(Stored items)
☆ ☆ ☆
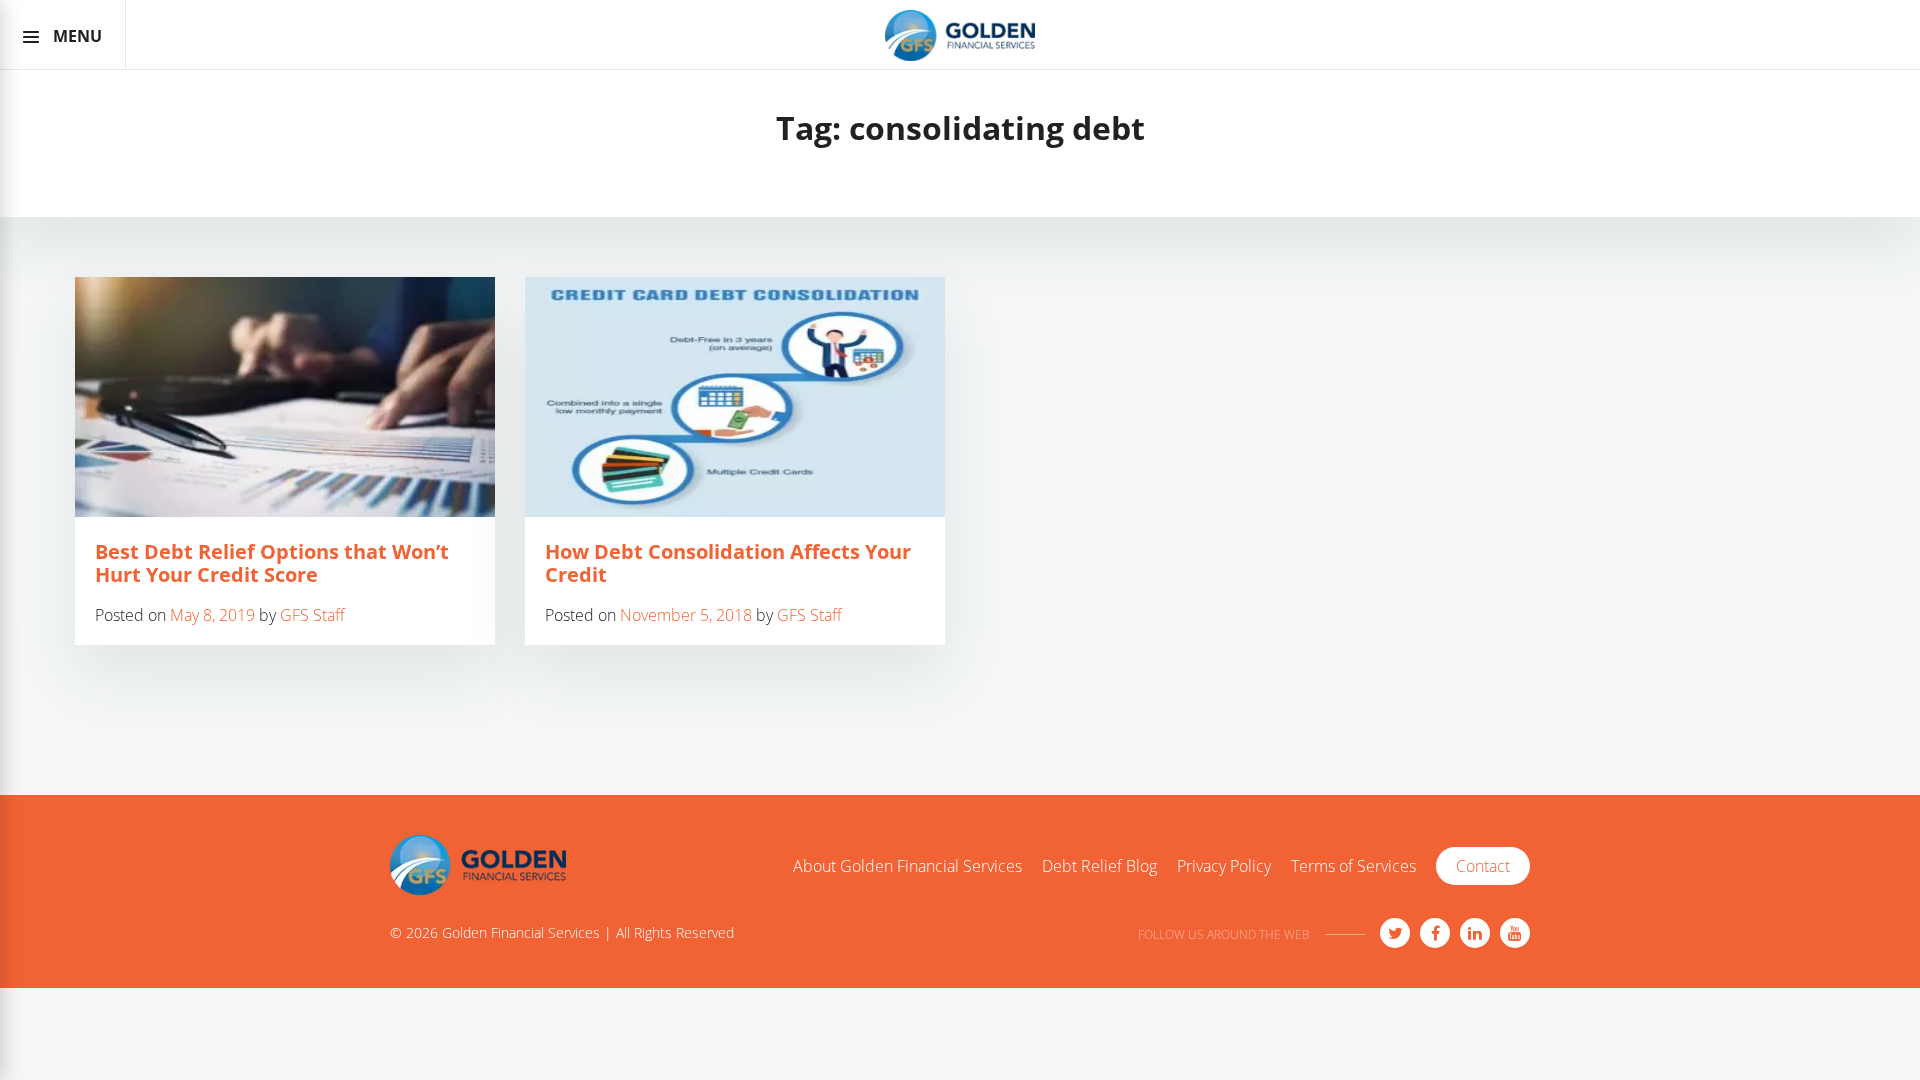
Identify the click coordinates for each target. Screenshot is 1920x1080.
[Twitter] (1395, 933)
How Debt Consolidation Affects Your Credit (728, 563)
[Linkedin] (1475, 933)
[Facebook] (1435, 933)
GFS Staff (312, 615)
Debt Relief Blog (1099, 867)
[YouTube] (1515, 933)
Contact (1483, 866)
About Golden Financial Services (907, 867)
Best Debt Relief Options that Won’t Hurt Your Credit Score (272, 563)
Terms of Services (1353, 867)
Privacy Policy (1224, 867)
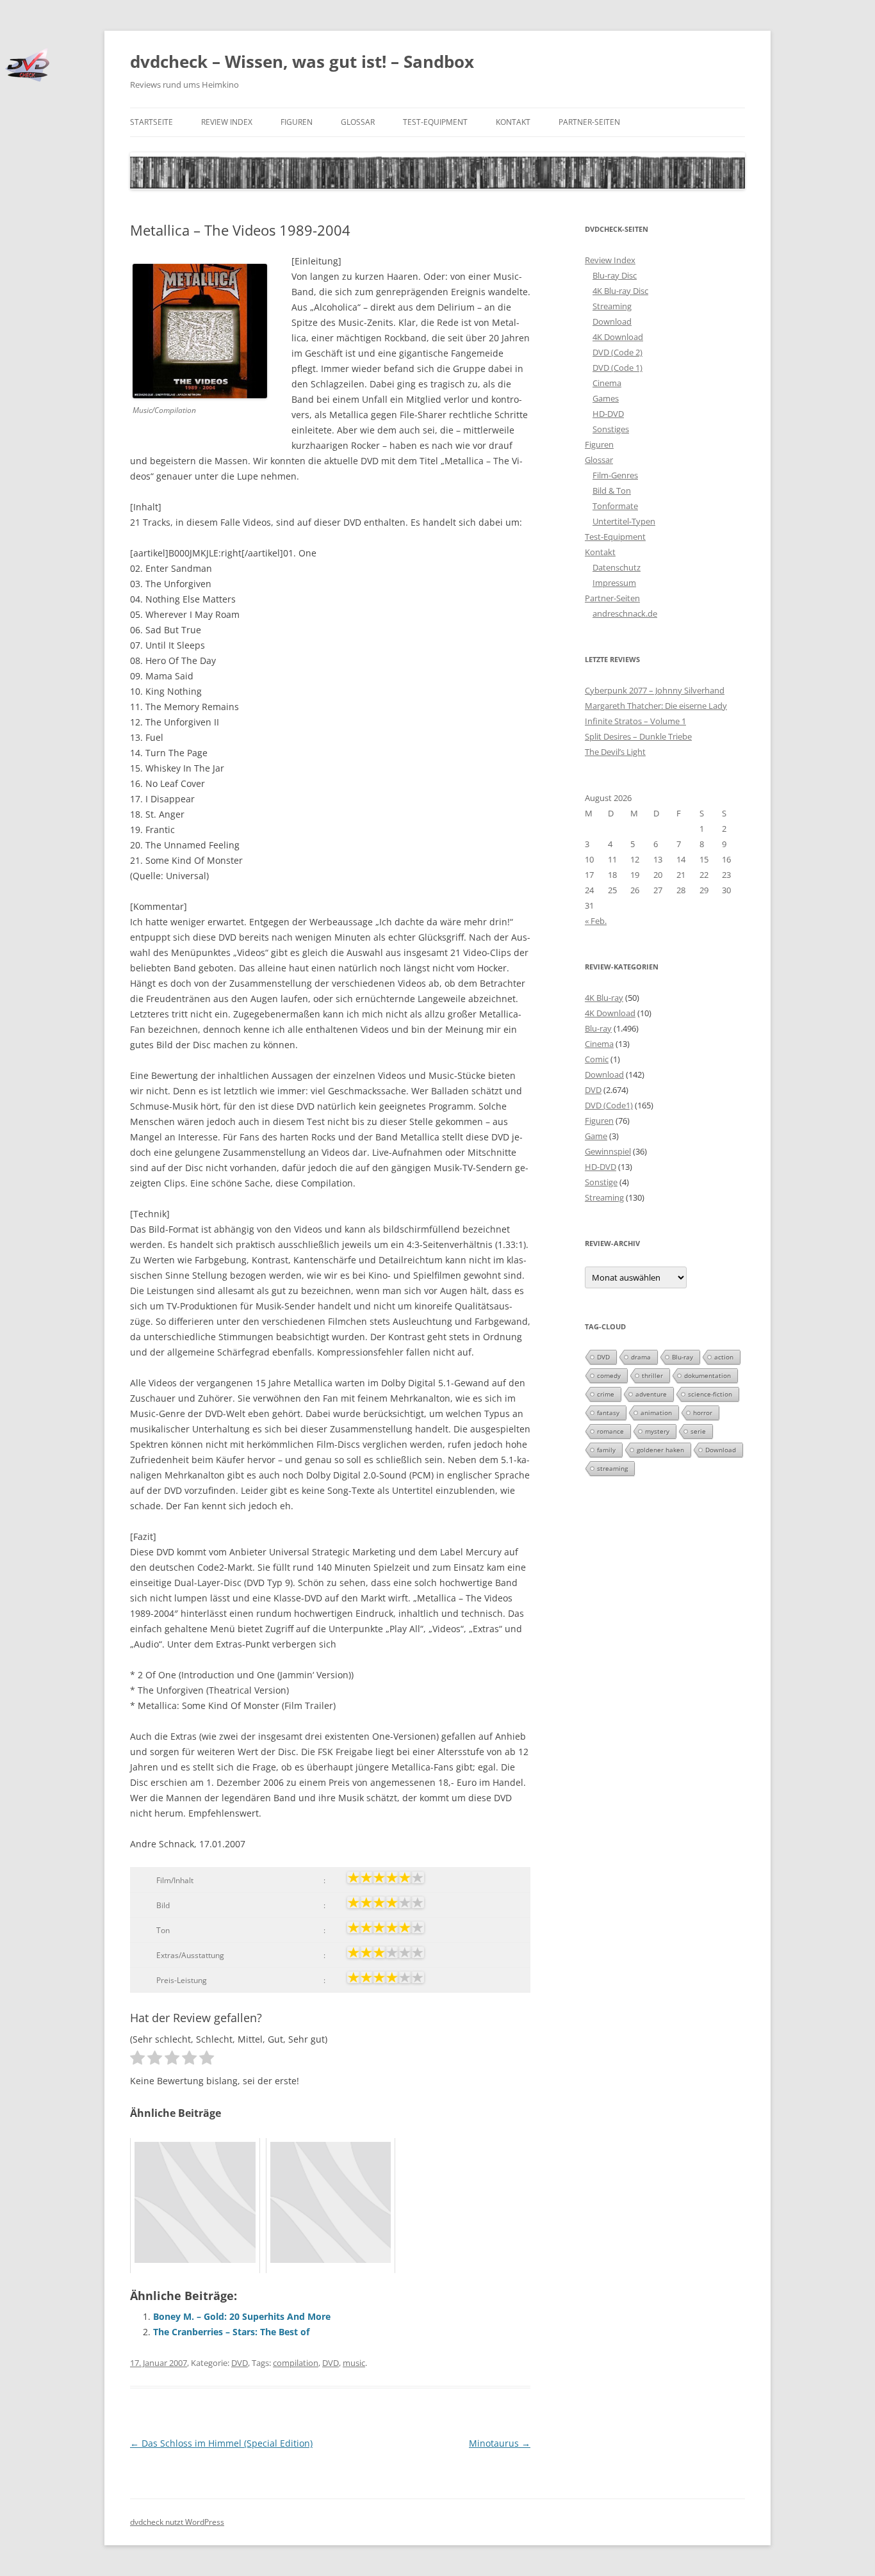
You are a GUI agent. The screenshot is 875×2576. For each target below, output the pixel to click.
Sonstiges (611, 429)
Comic (597, 1059)
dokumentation (707, 1375)
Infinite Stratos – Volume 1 (635, 721)
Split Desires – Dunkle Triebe (638, 736)
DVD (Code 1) (617, 367)
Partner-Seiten (589, 122)
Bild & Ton (612, 490)
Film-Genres (615, 475)
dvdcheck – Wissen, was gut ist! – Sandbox (302, 61)
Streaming (612, 306)
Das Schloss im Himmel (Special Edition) (221, 2443)
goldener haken (660, 1449)
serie (698, 1431)
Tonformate (615, 506)
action (723, 1356)
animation (656, 1412)
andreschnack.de (625, 613)
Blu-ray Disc (615, 275)
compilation (295, 2363)
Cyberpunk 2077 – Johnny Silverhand (654, 690)
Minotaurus (499, 2443)
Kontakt (513, 122)
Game (596, 1136)
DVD (239, 2363)
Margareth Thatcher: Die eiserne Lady (656, 705)
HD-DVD (608, 413)
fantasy (608, 1412)
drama (641, 1356)
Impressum (614, 582)
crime (605, 1393)
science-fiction (710, 1393)
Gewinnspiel (608, 1151)
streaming (612, 1468)
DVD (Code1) (609, 1105)
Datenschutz (617, 567)
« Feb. (596, 921)
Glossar (358, 122)
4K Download (618, 337)
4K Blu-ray (604, 997)
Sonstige (601, 1182)
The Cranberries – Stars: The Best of (231, 2332)
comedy (609, 1375)
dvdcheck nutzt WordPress (177, 2521)
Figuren (297, 122)
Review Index (226, 122)
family (606, 1449)
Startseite (151, 122)
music (354, 2363)
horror (702, 1412)
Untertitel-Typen (624, 521)
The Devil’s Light (615, 751)
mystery (657, 1431)
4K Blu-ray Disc (620, 290)
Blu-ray (598, 1028)
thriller (652, 1375)
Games (606, 398)
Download (612, 321)
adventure (651, 1393)
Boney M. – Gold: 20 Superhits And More (242, 2316)
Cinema (607, 383)
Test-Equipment (435, 122)
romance (610, 1431)
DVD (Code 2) (617, 352)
☆ ☆ ☆
## Activity
Begin with the line above that has "Streaming (612, 306)" and continue through the line that has "Gewinnspiel (608, 1151)", setting each one down exactly. Stop there.

## Answer
Streaming (612, 306)
Das Schloss im Himmel (Special Edition) (221, 2443)
goldener haken (660, 1449)
serie (698, 1431)
Tonformate (615, 506)
action (723, 1356)
animation (656, 1412)
andreschnack.de (625, 613)
Blu-ray Disc (615, 275)
compilation (295, 2363)
Cyberpunk 2077 – Johnny Silverhand (654, 690)
Minotaurus (499, 2443)
Kontakt (513, 122)
Game (596, 1136)
DVD (239, 2363)
Margareth Thatcher: Die eiserne Lady (656, 705)
HD-DVD (608, 413)
fantasy (608, 1412)
drama (641, 1356)
Impressum (614, 582)
crime (605, 1393)
science-fiction (710, 1393)
Gewinnspiel (608, 1151)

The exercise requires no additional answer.